Ketanji Brown Jackson
Wikicago, CC BY-SA 4.0 , via Wikimedia Commons

Ketanji Brown Jackson went to the Grammys and—because America is like this now—that alone was enough to trigger calls for an 'investigation.'

It wasn't even a red-carpet power play. Jackson was there because she'd been nominated in the Best Audio Book, Narration and Storytelling Recording category for the audio version of her memoir, Lovely One. She didn't win; the award went to Meditations: The Reflections of His Holiness the Dalai Lama. Yet within days, the story had been repackaged into something sharper and uglier: a Republican senator insisting Jackson's mere presence at a politically charged awards show could undermine public confidence in the Court's impartiality.​

This is where the Supreme Court now lives—one step from the bench to the culture war, no matter how carefully it tries to place its feet.

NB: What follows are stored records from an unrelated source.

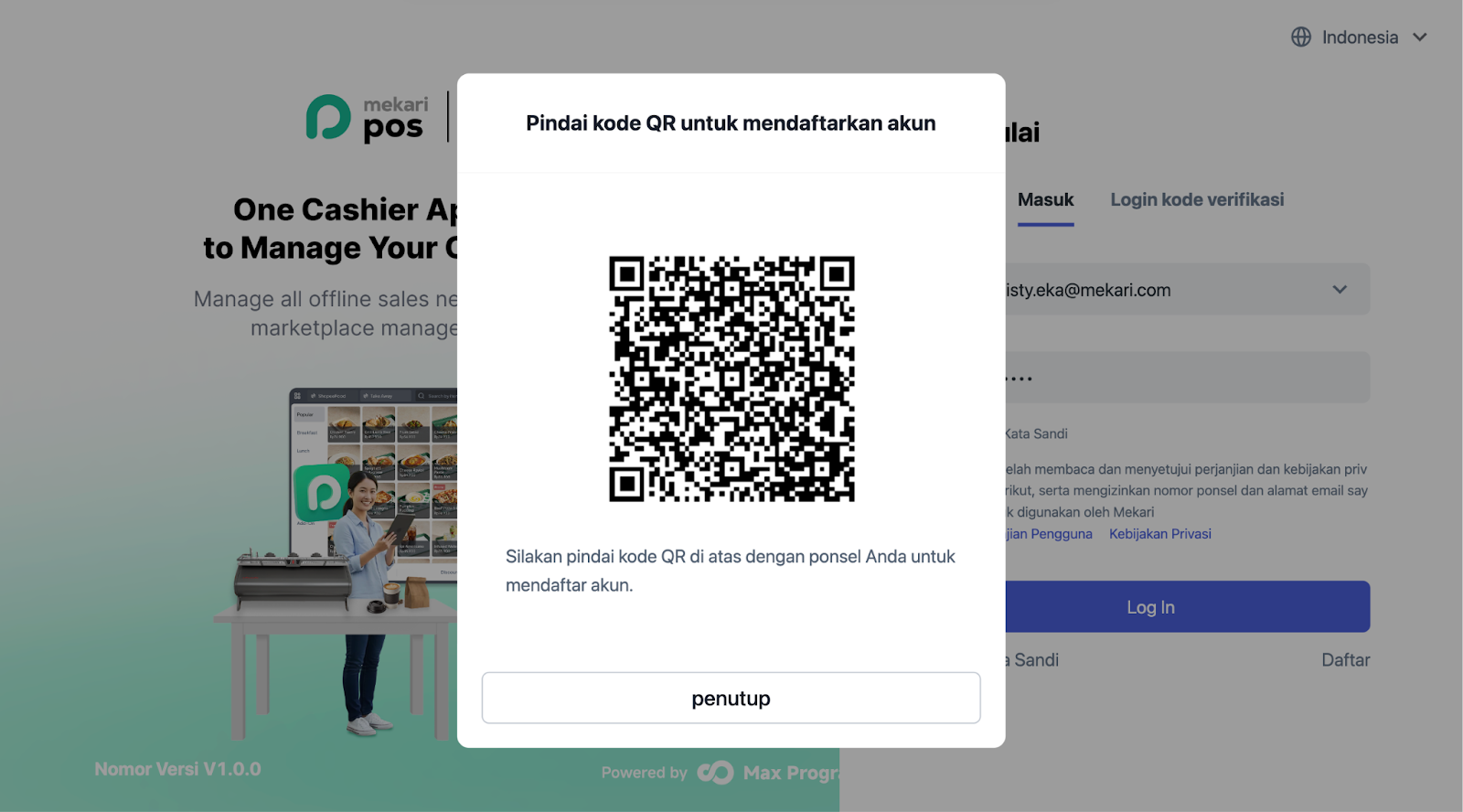Expand the Indonesia language dropdown chevron
This screenshot has height=812, width=1463.
pyautogui.click(x=1420, y=37)
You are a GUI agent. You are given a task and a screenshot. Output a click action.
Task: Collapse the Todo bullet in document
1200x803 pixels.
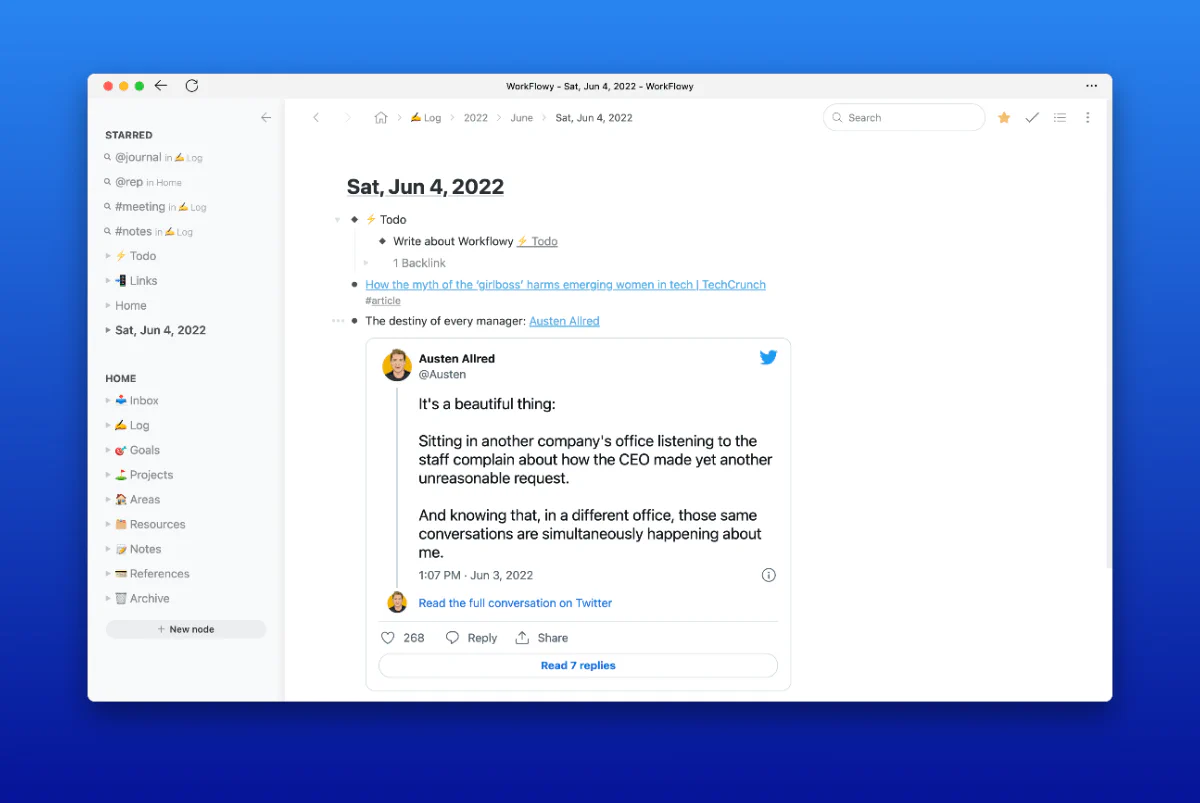point(338,220)
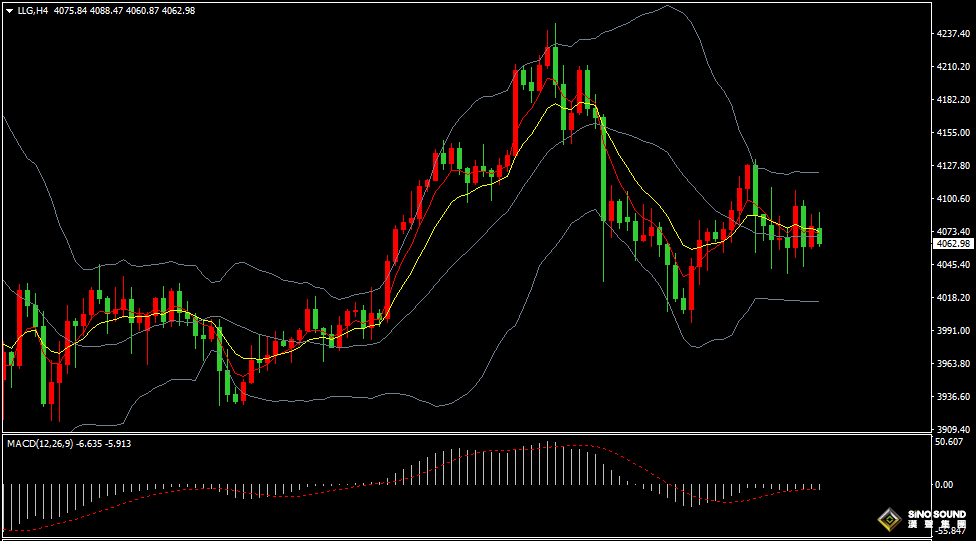The width and height of the screenshot is (976, 541).
Task: Click the 4155.00 price axis label
Action: coord(952,133)
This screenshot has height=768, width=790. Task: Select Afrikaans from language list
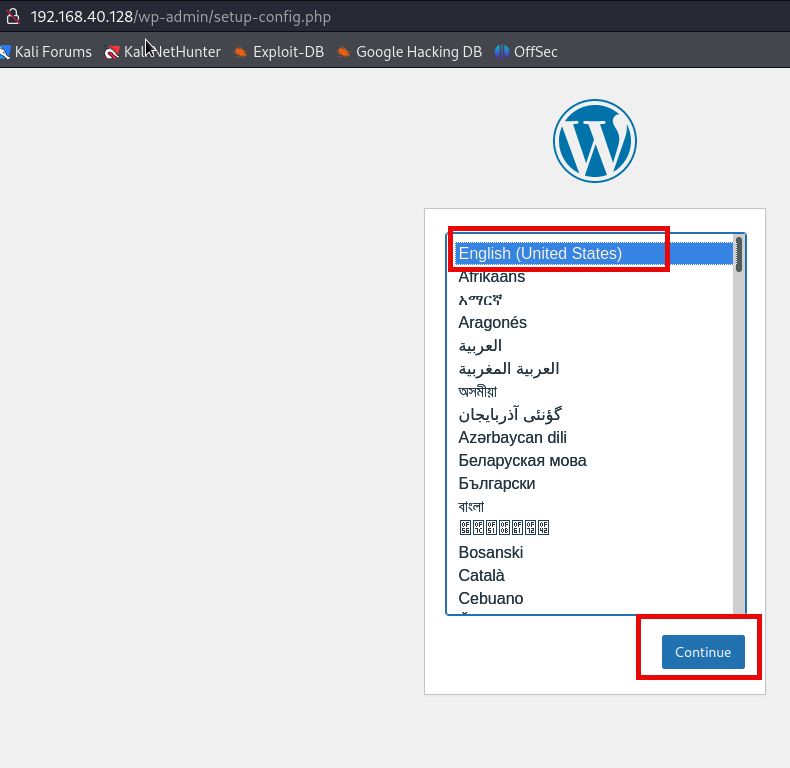[492, 277]
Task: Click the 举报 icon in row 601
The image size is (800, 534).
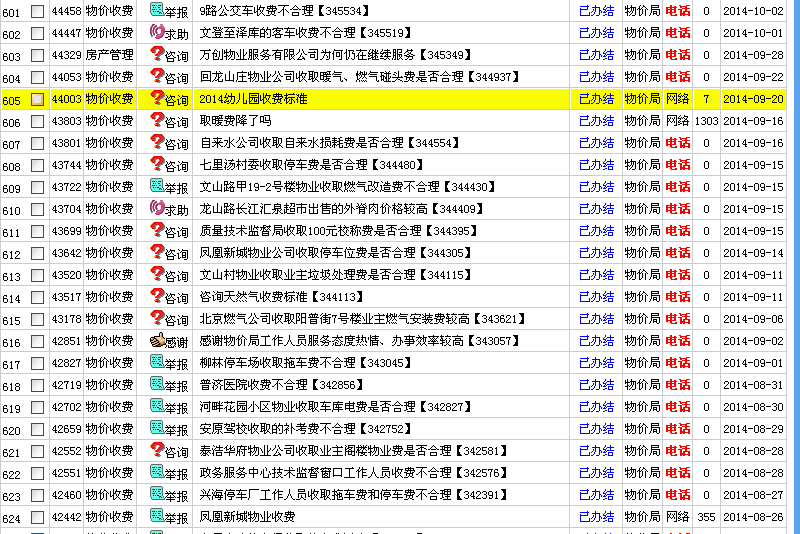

Ketanji Brown Jackson Grammys Appearance And The Blackburn Letter

Senator Marsha Blackburn, a Tennessee Republican, called for an investigation into Jackson after the Grammys featured anti-ICE statements and symbolism, including 'ICE out' pins worn by some attendees. Blackburn wrote on X that 'Americans deserve a Supreme Court that is impartial and above political influence' and argued that a justice participating in 'such a highly politicized event' raises ethical questions.​

Blackburn also sent a letter to Chief Justice John Roberts asking him to 'conduct a thorough investigation' into Jackson's attendance at the Grammys and her 'ability to remain impartial with respect to immigration matters that come before the Court.' In the letter excerpted by Blackburn's office, she invoked the Court's code language about acting 'at all times in a manner that promotes public confidence in the integrity and impartiality of the judiciary.'

Her argument hinges on the atmosphere of the ceremony, not on any statement Jackson made. Blackburn cited the 'ICE out' pins and referenced remarks from the stage, including an acceptance moment in which Bad Bunny said, 'Before I say thanks to God, I'm going to say ICE out,' and Billie Eilish's on-stage criticism of ICE. 'It is important to note that Justice Jackson was present in the audience throughout the event,' Blackburn wrote.​

That's the case as presented: attendance equals endorsement, and endorsement equals ethical jeopardy. It's a chain of inference so politically convenient you can almost hear the clicks being counted.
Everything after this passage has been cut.